Pasar Wisata Halal Diprediksikan Akan Berkembang Pesat di Indonesia

38

Pasar pariwisata halal (halal tourism) sedang berkembang pesat dalam beberapa tahun terakhir dan berpotensi menjadi pasar yang sangat berpotensi di Indonesia.

Presiden Direktur Riyadh Group Indonesia, Bally Saputra mengungkapkan Indonesia memiliki potensi besar untuk mengembangkan wisata halal, baik dari sisi kuliner, keindahan alam maupun wisata religi.

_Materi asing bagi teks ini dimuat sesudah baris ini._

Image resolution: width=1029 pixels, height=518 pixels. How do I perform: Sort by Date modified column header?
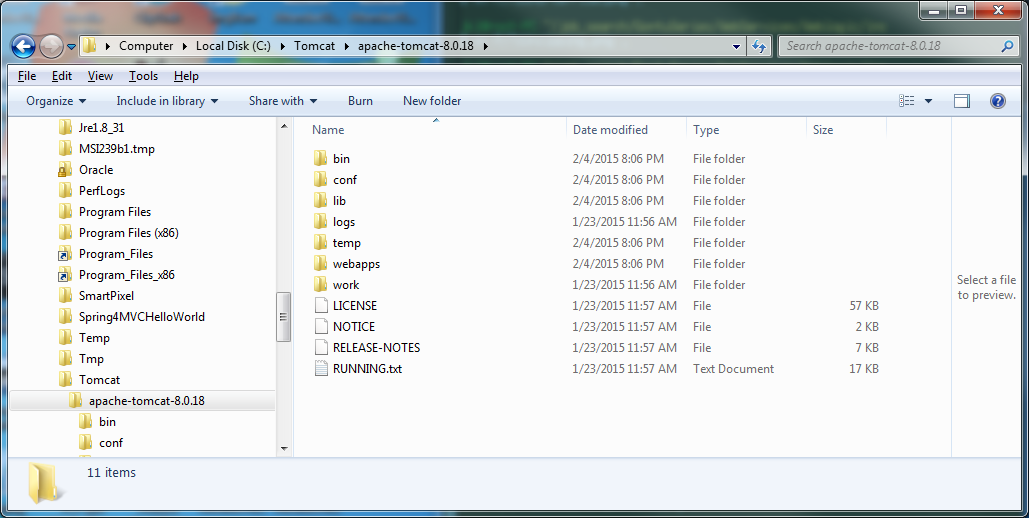[x=610, y=130]
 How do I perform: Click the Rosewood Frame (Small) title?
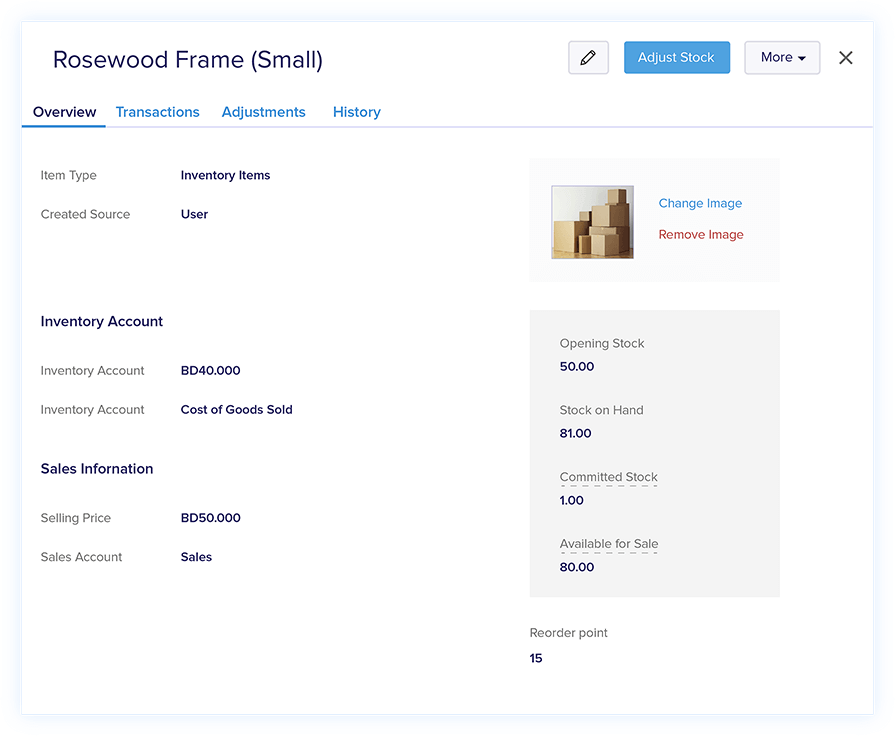tap(188, 60)
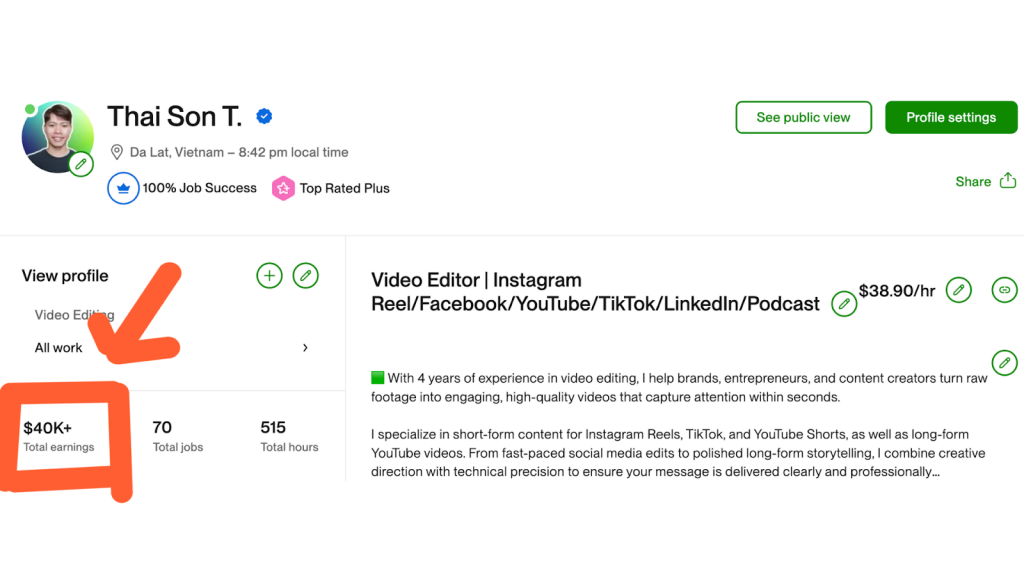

“Saat ini populasi muslim di China sekitar 160 juta jiwa, sehingga kalau 10 persen saja dapat diajak kemari, maka ada sekitar 16 juta wisatawan yang akan datang ke Indonesia,” tulisnya dalam keterangan resmi, Jumat (15/5/2020).

Pengusaha properti dan pariwisata yang juga Sekretaris Badan Pertimbangan Organisasi (BPO) DPP Realestat Indonesia (REI) itu menyebutkan, kerja sama dengan Indonesia-China Halal Cooperation (ICHC) ini dilakukan sebagai persiapan pasca pandemi Covid-19. Sebab, tahun depan sektor pariwisata diprediksi bakal booming.

Tahap awal Riyadh Group Indonesia dan ICHC akan menjalin kerja sama dengan sejumlah pemerintah daerah yang memiliki destinasi-destinasi wisata halal dan religi seperti Jakarta, Banten, Jawa Barat, Aceh, Sumatra Barat. Riau dan NTB. Namun tidak tertutup kemungkinan destinasi tersebut akan diperluas.

“Daerah-daerah tadi merupakan destinasi wisata halal yang selama ini sangat disukai oleh wisatawan muslim China,” ungkap pengusaha asal Sumatera Barat tersebut.

Ditambahkannya, ICHC juga berkomitmen untuk memberikan fasilitas kepada pemerintah daerah dan pengusaha pariwisata Indonesia yang ingin melakukan promosi di China. Upaya ini guna memberikan lebih banyak informasi mengenai keunggulan pariwisata dan kebudayaan Indonesia kepada masyarakat China.

Investasi Bisnis

Selain kerja sama untuk menarik sebanyak mungkin wisatawan muslim asal China ke Indonesia, ungkap Bally, dalam nota kesepahaman juga disepakati bahwa kedua belah pihak akan bekerjasama dalam bidang investasi dan pengembangan proyek di sektor pariwisata, properti, perdagangan bahkan infrastruktur.

Menurut dia, sebagai perusahaan properti dan pariwisata yang berpengalaman puluhan tahun, Riyadh Group Indonesia nantinya akan mempersiapkan destinasi-destinasi wisata yang akan dikunjungi turis muslim asal China, mempersiapkan proyek dan mencari mitra strategis di Indonesia untuk pelaksanaan kerja sama bisnis dan investasi oleh kedua belah pihak.

Sementara ICHC akan melaksanakan dan membiayai proyek yang dikembangkan di Indonesia, termasuk mencarikan investor atau kontraktor.

ICHC yang berkantor pusat di Beijing, China, selama ini dikenal sebagai lembaga non-pemerintah yang melayani konsultasi untuk makanan atau produk halal dari China yang akan diekspor ke Indonesia, serta konsultasi perjalanan wisata bagi muslim China ke Indonesia ataupun sebaliknya.

Untuk meningkatkan wisata halal di Indonesia, maka dilakukan penandatangan nota kesepahaman atau memorandum of understanding (MoU) antara Riyadh Group Indonesia dengan ICHC yang dilakukan langsung oleh Founder Chairman ICHC, Irwan Tirtakusuma di Jakarta.